Saturday, March 13

Boater Hat History

The “Boater Hat” was created in the 1880’s and was brought to America by Italian immigrants and was so-called, because it was originally worn by the Gondoliers, usually with a long, doppio nastro. The “nastro” was an easily worn hat ribbon usually in navy and red. Its popularity soared with the American public in the late 19th and early 20th century. The boater hat was a favorite choice of summer headwear and was often seen sported by the middle class for weekend outings, picnics, and more formal events.
Through the years, the Boater hat enjoyed such popularity that it became known as “The Hat of the People”. Not only was it a favorite for entertainers in Vaudeville and light musicals but it was also thought to have been worn by some FBI agents as a sort of unofficial designation in pre war times.
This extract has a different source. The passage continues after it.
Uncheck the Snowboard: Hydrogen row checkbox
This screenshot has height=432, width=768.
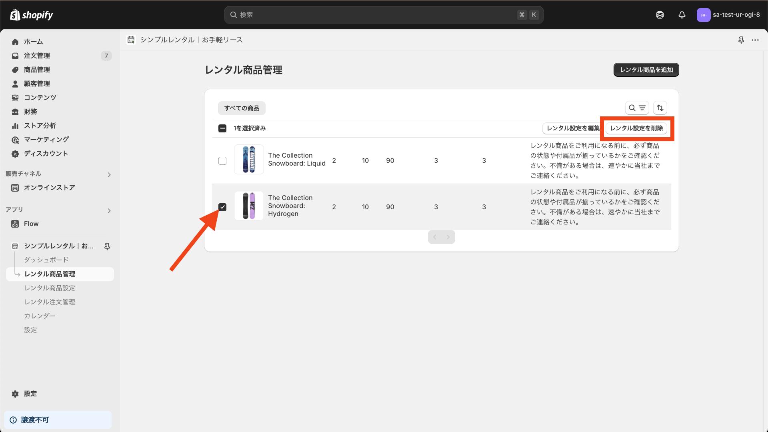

As the Motion Picture Industry surged, the hat was often seen on the likes of Gene Kelly or Fred Astaire which further increased its popularity among the American public. In films like “Inherit the Wind” or “The Music Man” with Robert Preston, the Boater Hat became a character unto itself. It even garnered its own movie title, the classic comedy, “The Italian Straw Hat”.
By the 1930’s, the yachting crowd accounted for more than half of the straw hats sales, but by the 1950’s it had gained such widespread fashion appeal, it was no longer exclusive to boaters. It was prominently featured in the 2003 Movie, Seabiscuit, the famous, depression era racehorse.
Boater straws are still considered a prime choice for dressy straw hats, worn with evening and formal wear and even the occasional afternoon functions.